◆ WHAT TO DO:
1. According to the review of Neil Shepard's This Far From the Source, which volume of his verse is this book?
2. Pick up the review of Neil Shepard's This Far From the Source after its last sentence and carry it on in the same voice.

◆ PROVIDED TEXT:
• • •

Book Review: This Far From the Source by Neil Shepard

Published July 26, 2006 at 3:34 p.m.

Poets and linguists don't often see eye to eye when it comes to language. While linguists have a weakness for equations, poets nurse a soft spot for mysticism. In his Nobel lecture, Seamus Heaney compared his first aural experiences to time travel. In "The Prelude," William Wordsworth took a walk in the woods and found a new god in the mountains around him. "There is a dark / inscrutable workmanship that reconciles / Discordant elements," he wrote, studying the trees around him.

But what if that inscrutable workmanship were not God -- or even a goddess-like Nature -- but a primal kind of language? The question is provocatively posed by Johnson-based poet Neil Shepard's third volume of verse, This Far From the Source. Here is a "moss-crawler, rock-clasper" of a poet, one for whom the fiddleheads and shadflies, the marsh marigold, blossom of plum and persimmon, and chokecherry of Vermont's landscape send him leaping for a Peterson's, not the prayer mat.

"Lean in for the sweet soto voce," he writes in "Oh! On an April Morning," inviting the reader to cup an ear at some flowers, "then gradually lean out for the rising tonal babel, snickers, snorts, giggles and guffaws, interrogatory, exclamatory, imperative, imperious oh! -- it kept me up all night." This might be the first man ever to need a white-noise machine to protect him from the cacophony of the Vermont woods.

Shepard only has himself to blame for his insomnia. Like Galway Kinnell before him, he clearly possesses a woodsman's acute sonar. He hears how "a woodpecker drilling a hollow bole / sends a dew-heavy sugar plum, a love-tap/echoing across the distance." The flowers speak. Even rivers turn into garrulous scribes before his eyes. "A thousand feet down, the Rio Grande daily / reinscribes itself on scrolls of sandstone," Shepard writes in "From the Bridge at Taos."

As in the fragments of Heraclitus, these poems create a kind of economy of the elements. Shepard registers the power of stone, the beauty of birds and birdsong, and the permanence of dust -- which hints at the very long engagement that awaits us all.

• • •

◆ SOURCE EXCERPT:
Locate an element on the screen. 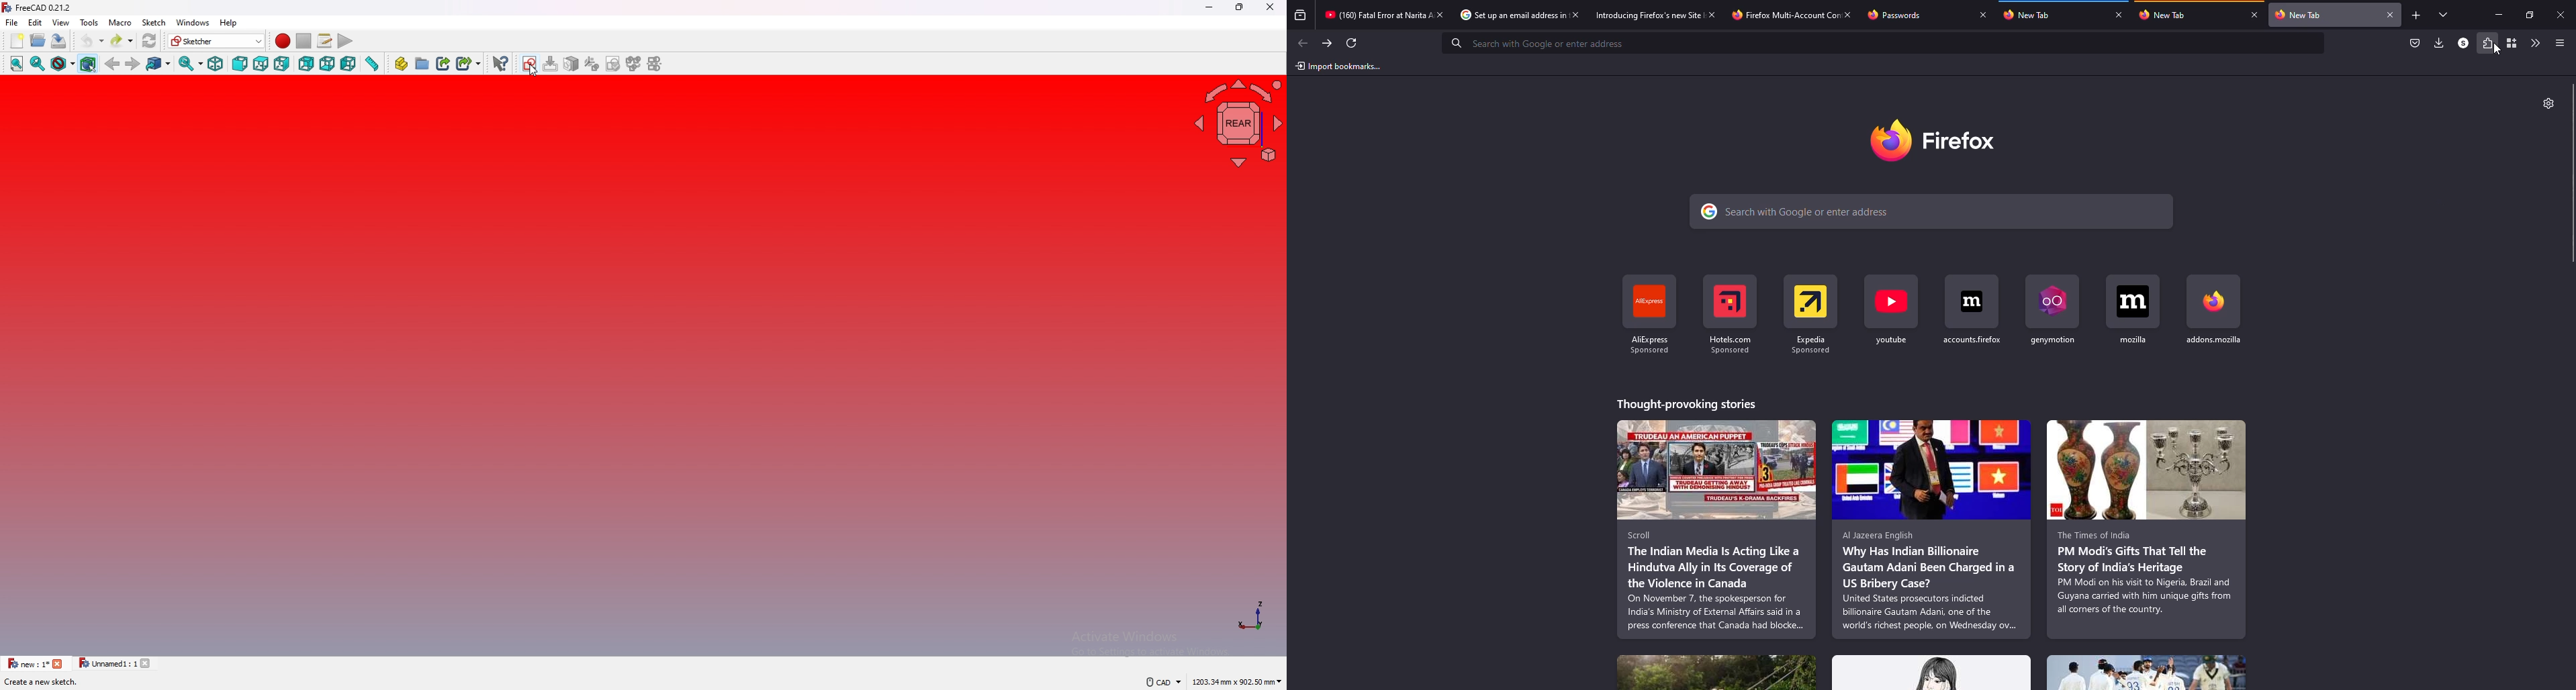  freehand is located at coordinates (655, 64).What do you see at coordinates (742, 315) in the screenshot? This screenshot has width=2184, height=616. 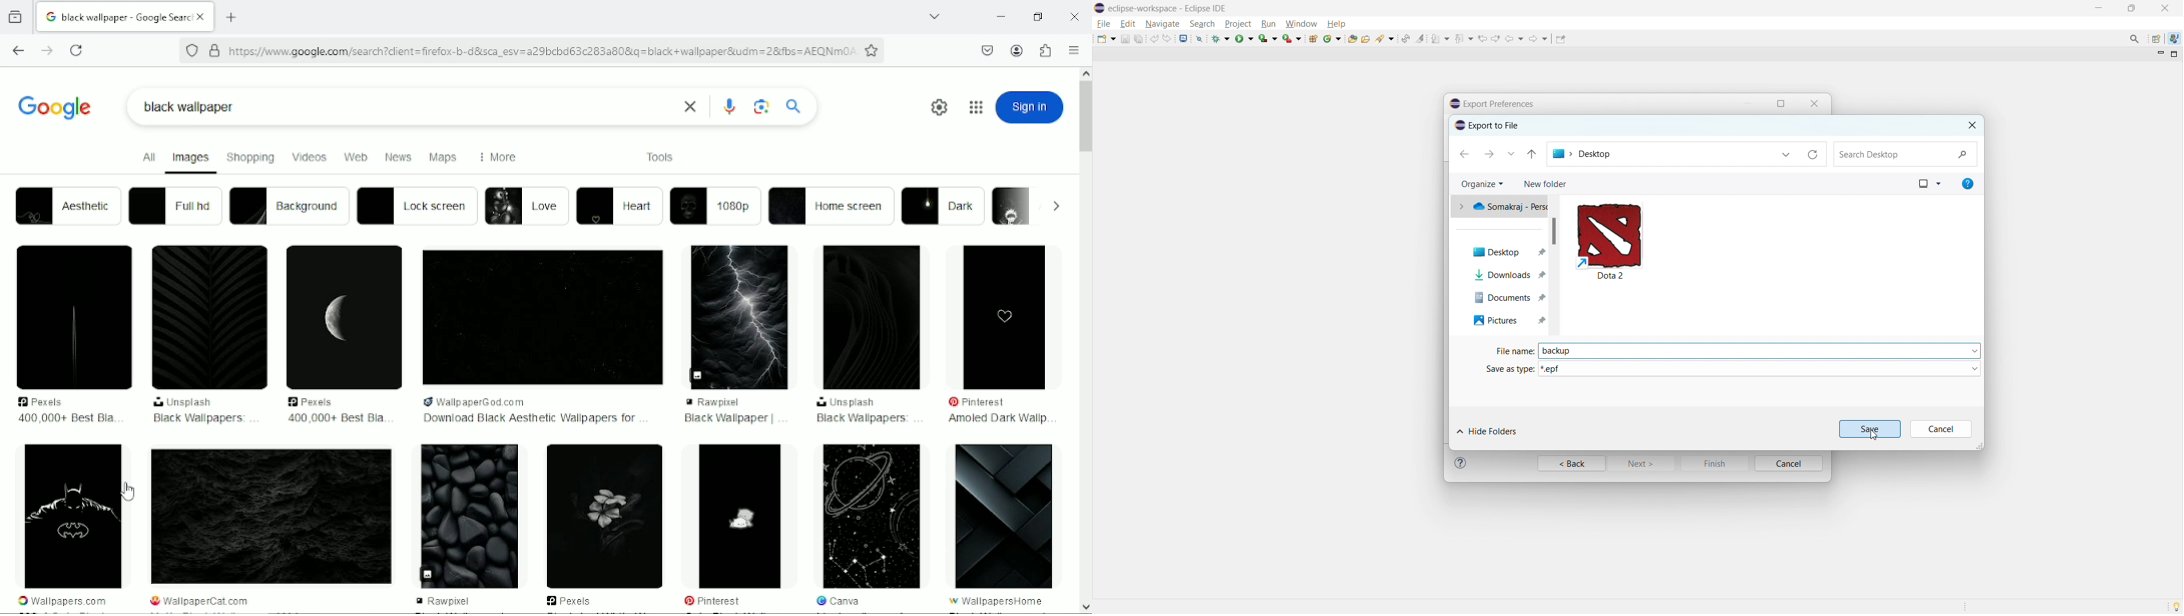 I see `black image` at bounding box center [742, 315].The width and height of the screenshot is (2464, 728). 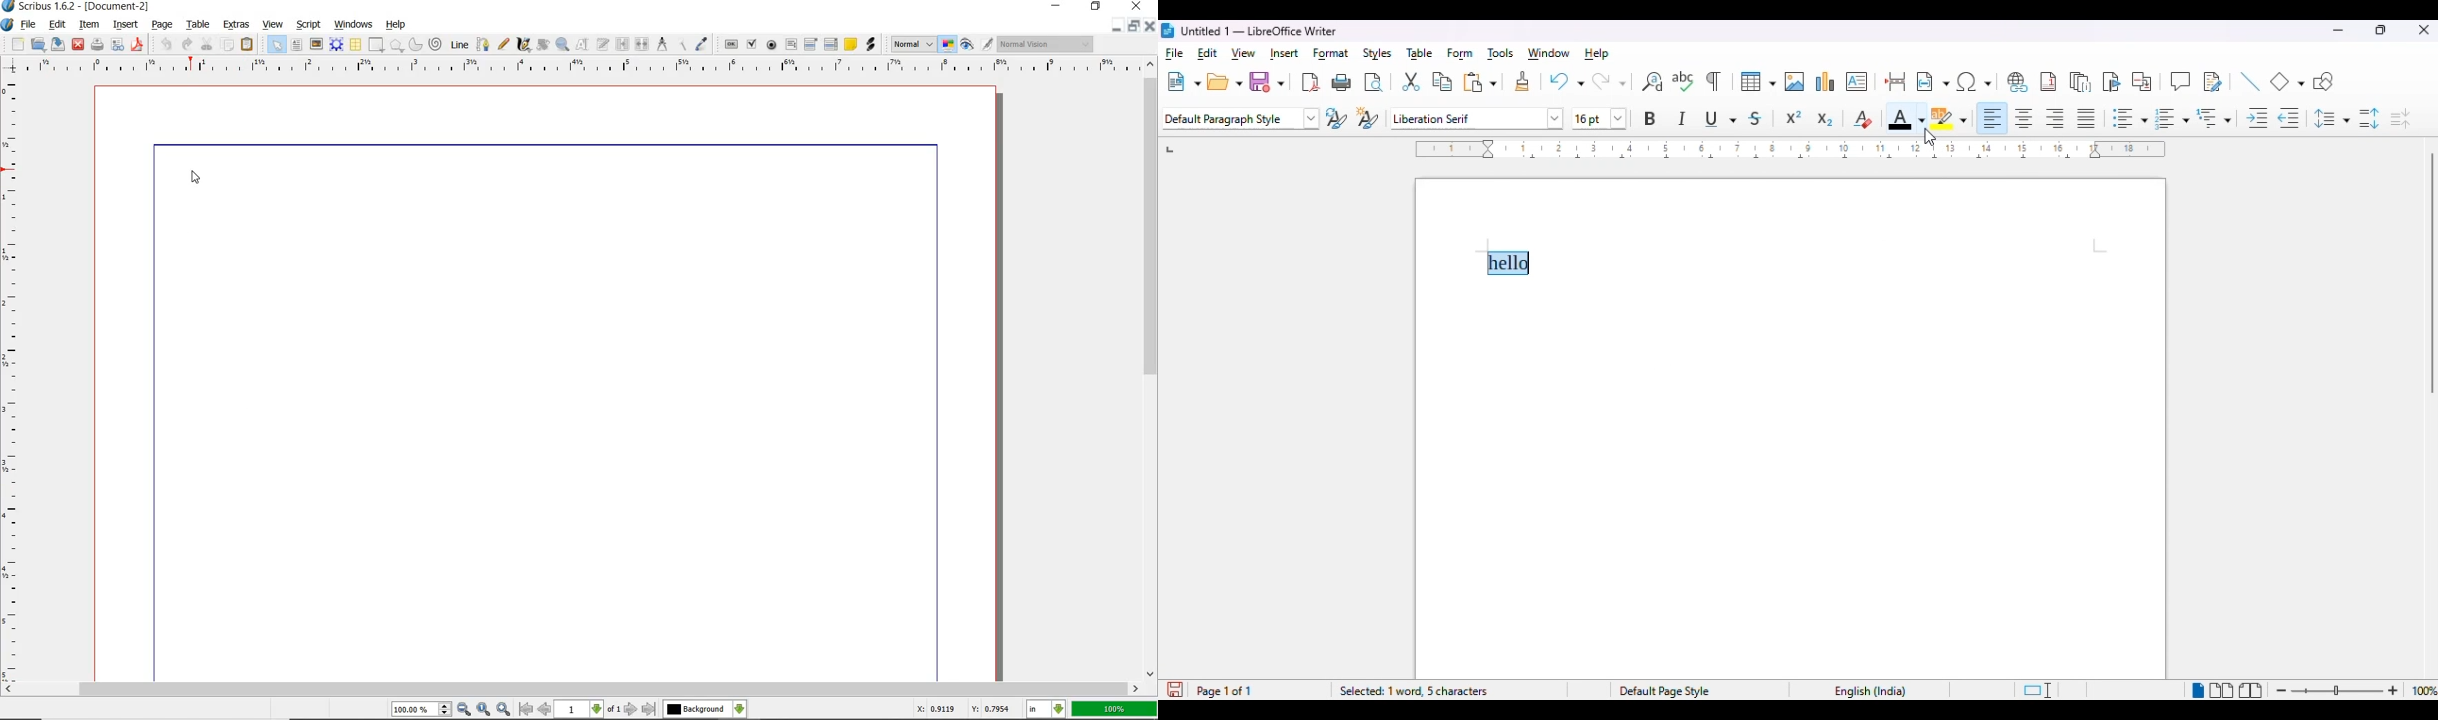 I want to click on rotate item, so click(x=543, y=46).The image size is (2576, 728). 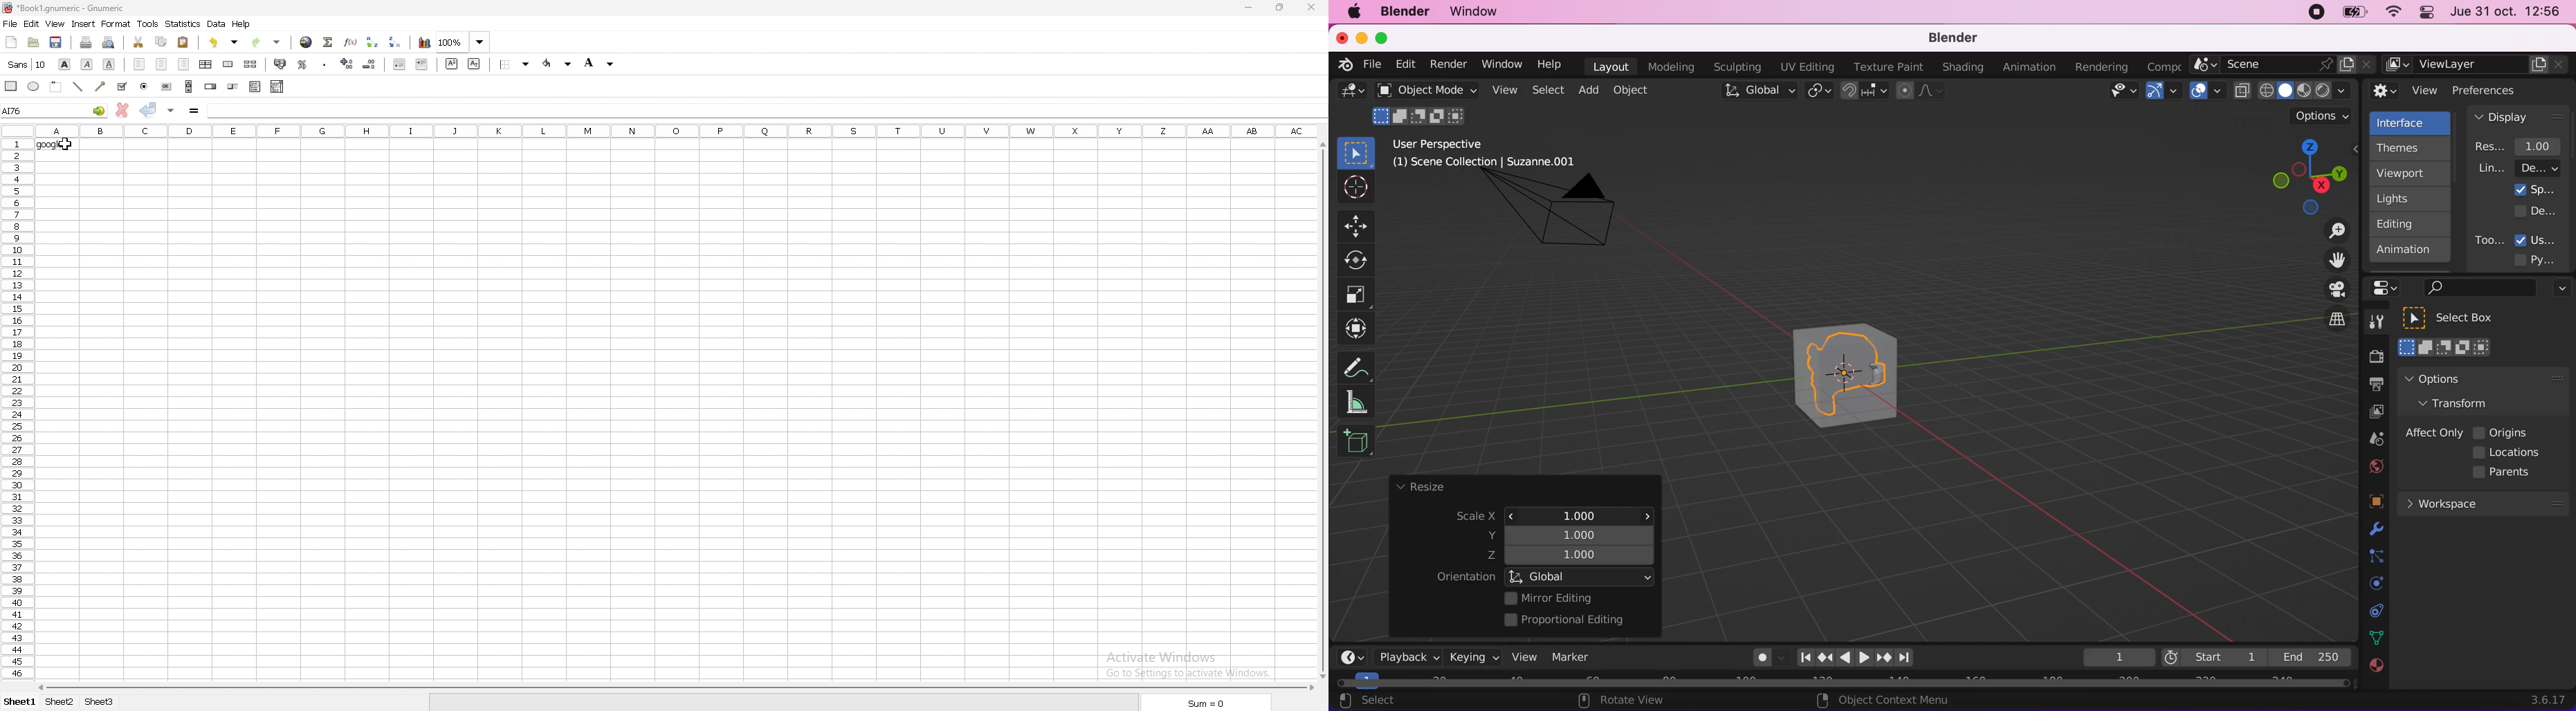 I want to click on click, shortcut, drag, so click(x=2307, y=176).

• • •

◆ ANSWER SET:
1. It is his third volume of verse.

2.
South of town, twisters kick up red dust

and bring it in -- it settles on everything:

on cash crop pecans and measly greasewood;

on sharecropper shacks in the shadow

of Wal-Mart; on migrant tents beside the faux-

Spanish villas; on crude oil pumps; on all of us.

Powdered like this, we look prematurely wise.

Shepard can accordion his lines into poetry whenever he wants, but just as happily keeps things to "free verse's egalitarian." Robert Lowell is his hero for being able to do both equally well. Shepard's other literary lions, from Jack Kerouac to Gerald Stern, wind up as characters in a few of these poems -- the former as a wine-drunk hobo, the latter a kind of poetic weight lifter: "a man with words bursting from his chest."

But the influence overshadowing all is Hayden Carruth, whose marbled particulars and grinding downward momentum echo through Shepard's poems like a literary homage, a fore-fatherly channeling. (There is even a poem about Carruth's writing shack). Like Carruth in his early days, Shepard elides rather than illuminates when it comes to the personal. His embrace of the natural world's ancient language occasionally renders him a stranger in his own life.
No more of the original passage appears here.